Another advantage of OTT services is keeping consumers up to date with the latest quality content legally. Due to their official status, OTT services have better technical quality than pirated content. Pirated content usually comes from undercover action which leads to poor technical quality. For example, many pirated content come from secret filming in the theatre, making the picture or the audio unclear. Due to the unlawful traits, pirated content usually got delayed in the distribution phase, making its availability not as fast as the official services.

The convenience stated above are few of the factors that prompt consumers to leave piracy and switch to legal OTT services. Industry setting however, seemed to have forgotten their original advantage that made them popular in the first place.
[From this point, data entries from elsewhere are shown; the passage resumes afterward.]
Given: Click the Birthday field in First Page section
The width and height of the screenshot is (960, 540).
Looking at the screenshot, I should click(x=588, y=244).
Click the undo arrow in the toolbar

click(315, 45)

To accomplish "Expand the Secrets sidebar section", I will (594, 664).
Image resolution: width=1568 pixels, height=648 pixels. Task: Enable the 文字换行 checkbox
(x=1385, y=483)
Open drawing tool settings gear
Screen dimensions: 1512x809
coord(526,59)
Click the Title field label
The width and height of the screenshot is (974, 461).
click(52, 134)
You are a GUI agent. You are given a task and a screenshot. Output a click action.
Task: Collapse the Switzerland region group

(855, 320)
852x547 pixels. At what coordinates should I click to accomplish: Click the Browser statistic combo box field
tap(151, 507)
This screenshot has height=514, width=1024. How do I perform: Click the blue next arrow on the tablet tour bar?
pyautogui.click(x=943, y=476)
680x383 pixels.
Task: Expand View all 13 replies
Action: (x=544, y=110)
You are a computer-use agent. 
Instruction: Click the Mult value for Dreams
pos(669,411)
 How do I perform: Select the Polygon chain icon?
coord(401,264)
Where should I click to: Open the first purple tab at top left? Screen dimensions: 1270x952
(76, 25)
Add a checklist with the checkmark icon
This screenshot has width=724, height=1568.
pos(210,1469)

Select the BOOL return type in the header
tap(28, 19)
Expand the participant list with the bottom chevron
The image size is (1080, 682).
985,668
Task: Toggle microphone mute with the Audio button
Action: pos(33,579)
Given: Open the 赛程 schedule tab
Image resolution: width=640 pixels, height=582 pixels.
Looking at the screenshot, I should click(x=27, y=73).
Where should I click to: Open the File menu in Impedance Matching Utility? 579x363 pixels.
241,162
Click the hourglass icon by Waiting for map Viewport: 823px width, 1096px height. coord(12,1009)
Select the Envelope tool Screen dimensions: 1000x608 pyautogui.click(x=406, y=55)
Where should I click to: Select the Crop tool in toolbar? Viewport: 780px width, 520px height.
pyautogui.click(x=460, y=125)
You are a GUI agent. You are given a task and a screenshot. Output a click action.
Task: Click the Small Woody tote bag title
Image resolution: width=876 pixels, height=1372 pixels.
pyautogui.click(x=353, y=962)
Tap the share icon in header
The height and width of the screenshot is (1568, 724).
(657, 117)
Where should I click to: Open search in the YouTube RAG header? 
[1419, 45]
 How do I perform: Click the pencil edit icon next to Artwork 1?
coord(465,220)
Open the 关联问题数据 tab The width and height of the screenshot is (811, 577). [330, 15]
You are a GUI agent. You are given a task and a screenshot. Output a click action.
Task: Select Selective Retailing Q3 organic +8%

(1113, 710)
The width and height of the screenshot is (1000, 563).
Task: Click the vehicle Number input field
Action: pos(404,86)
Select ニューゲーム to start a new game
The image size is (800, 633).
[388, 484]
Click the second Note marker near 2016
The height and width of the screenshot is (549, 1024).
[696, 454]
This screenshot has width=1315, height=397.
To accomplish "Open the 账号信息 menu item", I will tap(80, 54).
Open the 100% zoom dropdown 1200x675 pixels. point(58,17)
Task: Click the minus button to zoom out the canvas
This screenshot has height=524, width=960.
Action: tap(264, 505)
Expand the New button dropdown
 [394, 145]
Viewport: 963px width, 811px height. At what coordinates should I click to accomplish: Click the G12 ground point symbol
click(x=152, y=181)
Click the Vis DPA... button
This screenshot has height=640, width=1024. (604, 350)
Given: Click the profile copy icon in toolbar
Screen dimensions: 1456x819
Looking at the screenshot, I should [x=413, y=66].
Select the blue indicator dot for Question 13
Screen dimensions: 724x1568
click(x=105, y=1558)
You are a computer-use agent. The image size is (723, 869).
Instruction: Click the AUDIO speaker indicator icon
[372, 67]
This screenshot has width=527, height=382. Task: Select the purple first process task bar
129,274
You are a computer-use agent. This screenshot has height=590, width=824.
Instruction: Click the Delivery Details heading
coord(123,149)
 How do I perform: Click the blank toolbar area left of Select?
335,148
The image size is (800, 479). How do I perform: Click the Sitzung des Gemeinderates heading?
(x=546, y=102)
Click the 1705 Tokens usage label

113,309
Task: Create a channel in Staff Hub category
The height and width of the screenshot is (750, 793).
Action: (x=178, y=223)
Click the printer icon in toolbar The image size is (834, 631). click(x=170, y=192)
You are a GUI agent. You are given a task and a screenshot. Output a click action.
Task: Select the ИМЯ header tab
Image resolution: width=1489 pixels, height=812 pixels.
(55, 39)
As customer demand grows, the players in these industries started to produce what the industry called “exclusive content". 

As the name said, exclusive content is intended to be exclusively available on a certain platform in hopes to acquire competitiveness in the market. However, this kind of behaviour may be counterproductive, leading consumers back to piracy. That is because exclusive content may lead to what is called “subscription fatigue”.

Subscription fatigue is a condition where consumers are exhausted from subscribing to too many OTT services in order to get the content they want. Even though it is naive to expect all the content you want with a single subscription price, the current situation has put consumers to feel fatigue from too many services they have to subscribe to.

Deloitte stated that subscribers of video streaming services in the US have on average four subscriptions in order to get the content they desire. This proportionately affects the amount of money they have to pay for subscriptions. Surveys on about 3000 US TV watchers stated that 56% of consumers started to be overwhelmed by the number of subscription services. 

Subscription fatigue may lead consumers back to piracy as OTT services have started to lose their original advantage. It can be seen that the current situation has locked desirable content behind different subscription services. To break this lock, people would pay a lot of money for multi-subscribing.

This situation will likely cause consumers to return to piracy while still subscribing to legal OTT services. For example, consumers will still subscribe to one of their desirable OTT services to gain content, but at the same time pirate other content that is not available on their subscribed OTT. This would put the OTT industry one step backward from the progress they have achieved: giving accessible content legally.

Policymakers and the industry should be aware of these issues as it would impact the revenue of the industry. The industry should find alternative ways to gain competitive advantage in the market while maintaining the consumer behaviour that has started to leave piracy.

Disclaimer: The view expressed on opinion article doesn’t necessarily reflect the opinion of The Finery Report. The opinion belongs to the author of the article.